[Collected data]

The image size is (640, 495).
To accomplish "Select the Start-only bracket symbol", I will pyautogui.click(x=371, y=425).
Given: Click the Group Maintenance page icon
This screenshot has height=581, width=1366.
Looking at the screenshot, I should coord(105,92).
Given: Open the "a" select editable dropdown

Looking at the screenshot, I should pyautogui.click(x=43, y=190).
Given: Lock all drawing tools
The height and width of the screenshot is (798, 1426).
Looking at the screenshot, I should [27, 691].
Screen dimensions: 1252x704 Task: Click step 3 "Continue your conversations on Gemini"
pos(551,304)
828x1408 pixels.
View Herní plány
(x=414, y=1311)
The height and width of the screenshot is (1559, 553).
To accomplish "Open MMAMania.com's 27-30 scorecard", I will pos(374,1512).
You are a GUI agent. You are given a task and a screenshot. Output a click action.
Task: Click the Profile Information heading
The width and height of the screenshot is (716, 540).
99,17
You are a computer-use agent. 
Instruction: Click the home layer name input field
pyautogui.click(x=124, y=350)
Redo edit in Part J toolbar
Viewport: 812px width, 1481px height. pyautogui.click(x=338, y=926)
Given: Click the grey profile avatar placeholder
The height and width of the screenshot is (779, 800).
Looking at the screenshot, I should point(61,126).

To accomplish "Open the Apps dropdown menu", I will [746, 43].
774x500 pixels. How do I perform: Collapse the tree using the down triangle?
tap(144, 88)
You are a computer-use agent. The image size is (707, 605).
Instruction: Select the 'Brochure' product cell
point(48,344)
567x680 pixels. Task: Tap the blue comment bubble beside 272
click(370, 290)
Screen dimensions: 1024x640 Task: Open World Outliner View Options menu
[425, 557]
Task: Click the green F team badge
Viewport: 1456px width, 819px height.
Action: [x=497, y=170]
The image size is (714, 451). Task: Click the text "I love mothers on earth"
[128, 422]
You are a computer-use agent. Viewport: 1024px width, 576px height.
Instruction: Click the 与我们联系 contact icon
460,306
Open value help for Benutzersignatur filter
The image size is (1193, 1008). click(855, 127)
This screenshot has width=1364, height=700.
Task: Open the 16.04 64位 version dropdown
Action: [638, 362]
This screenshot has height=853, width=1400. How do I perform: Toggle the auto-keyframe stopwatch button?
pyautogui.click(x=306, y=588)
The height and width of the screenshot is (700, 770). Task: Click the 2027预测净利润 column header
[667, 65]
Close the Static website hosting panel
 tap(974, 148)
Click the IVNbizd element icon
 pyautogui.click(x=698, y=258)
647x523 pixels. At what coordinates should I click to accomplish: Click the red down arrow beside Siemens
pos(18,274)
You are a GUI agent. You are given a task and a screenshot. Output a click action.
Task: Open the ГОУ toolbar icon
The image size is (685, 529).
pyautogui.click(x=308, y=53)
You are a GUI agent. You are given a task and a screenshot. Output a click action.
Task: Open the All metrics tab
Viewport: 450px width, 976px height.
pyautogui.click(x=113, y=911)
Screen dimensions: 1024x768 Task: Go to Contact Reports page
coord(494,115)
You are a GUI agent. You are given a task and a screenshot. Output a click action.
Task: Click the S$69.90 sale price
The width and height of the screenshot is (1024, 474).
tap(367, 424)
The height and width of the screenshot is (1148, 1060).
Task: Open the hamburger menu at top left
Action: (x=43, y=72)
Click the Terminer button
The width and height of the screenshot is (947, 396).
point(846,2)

● **Exercise**
A single number is the whole answer: the number of lines in the entries that include "computer".

● **Exercise solution**
3